Auch dort geht es um offene Strukturen, um Begegnung, Austausch und eine Arbeitswelt,
die Menschen aus unterschiedlichen Bereichen zusammenbringen soll.
Das von Henn Architekten entworfene Gebäude wurde 2018 fertiggestellt und bildet
so etwas wie das kommunikative Herz des Campus. aus.
Mit Café, Lounge, Auditorium, Bibliothek, Werkstätten und offenen Bürobereichen.
Also frage ich ihn, ob das Konzept des TSC ähnlich gedacht ist wie drüben im Innovation Center?
Das ist sehr ähnlich vom Arbeitsplatzkonzept, wobei wir.
Ein Innovation Center, ursprünglich gar nicht auf das Thema Activity-Based Working.
Man muss ja auch nochmal nicht alles, was offene arbeitsliche Konzepte sind,
ist Activity-Based Working.
Also Activity-Based Working, da ist ein ganz, ganz wichtiges Markmal,
dass es eben eine nicht zugewiesene Arbeitswelt ist.
Das bedeutet, die Mitarbeiter, die wählen sich, also man stellt quasi Arbeitsplätze
zur Verfügung, aber jeder wählt quasi selber den Arbeitsplatz, den er haben möchte.
Und in den früheren offenen Arbeitsplatzkonzepten, die wir, sage ich mal,
bisher durchaus am Standort auch
hatten, da hat trotzdem noch jeder seinen eigenen Schreibtisch gehabt.
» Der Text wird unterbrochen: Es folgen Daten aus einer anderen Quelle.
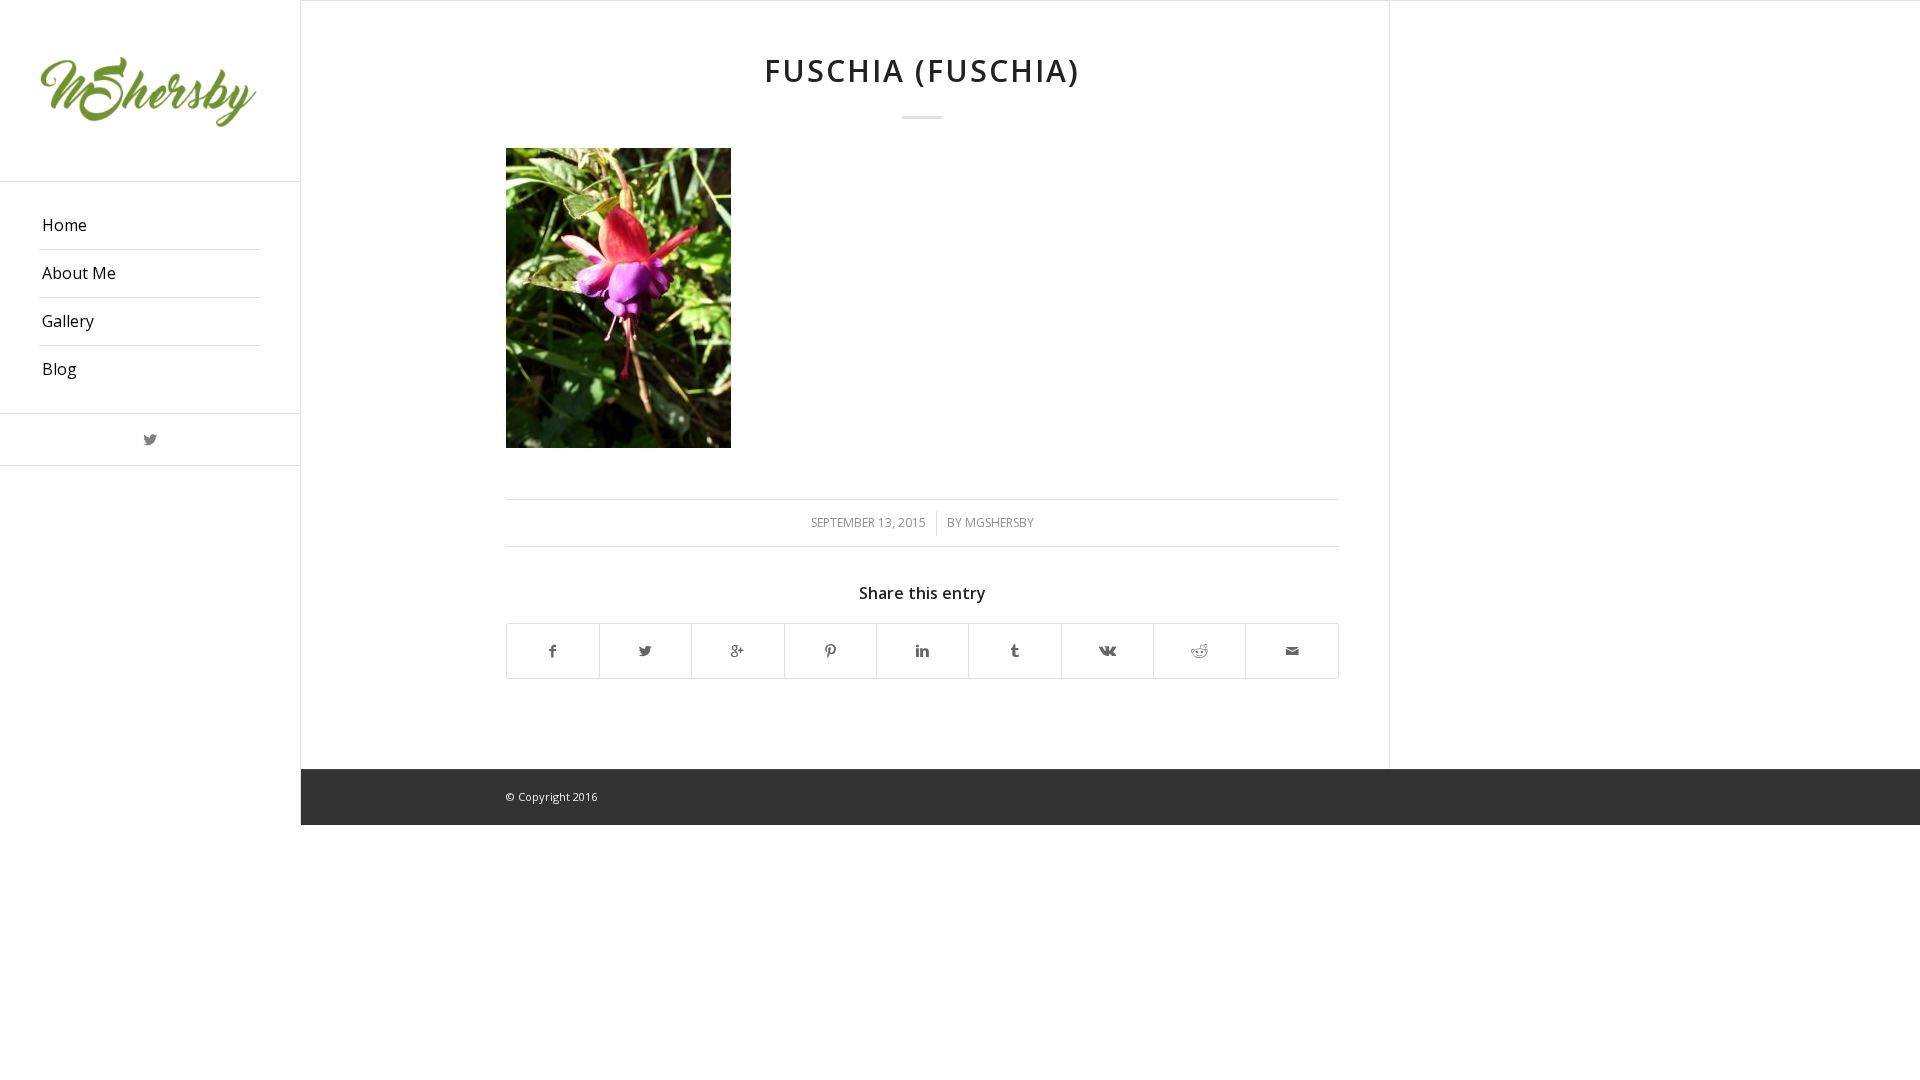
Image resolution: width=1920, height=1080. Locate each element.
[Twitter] (150, 439)
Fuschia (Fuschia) (922, 70)
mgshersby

Also da war so dieses personell zugeordnete Thema, das ist seit vielen Jahren
in offenen Arbeitsplatzkonzepten umgesetzt.
Aber es ist tatsächlich jetzt auch mit dem Thema, was wir merken,
dass immer mehr hybride Besprechungen da sind.
Auch das Thema Globalisierung, Internationalisierung. Die Kollegen arbeiten
schon seit vielen Jahren, aber mit internationalen Standorten zusammen.
Es gibt eigentlich fast keine Besprechung mehr, die nicht hybrid geführt wird.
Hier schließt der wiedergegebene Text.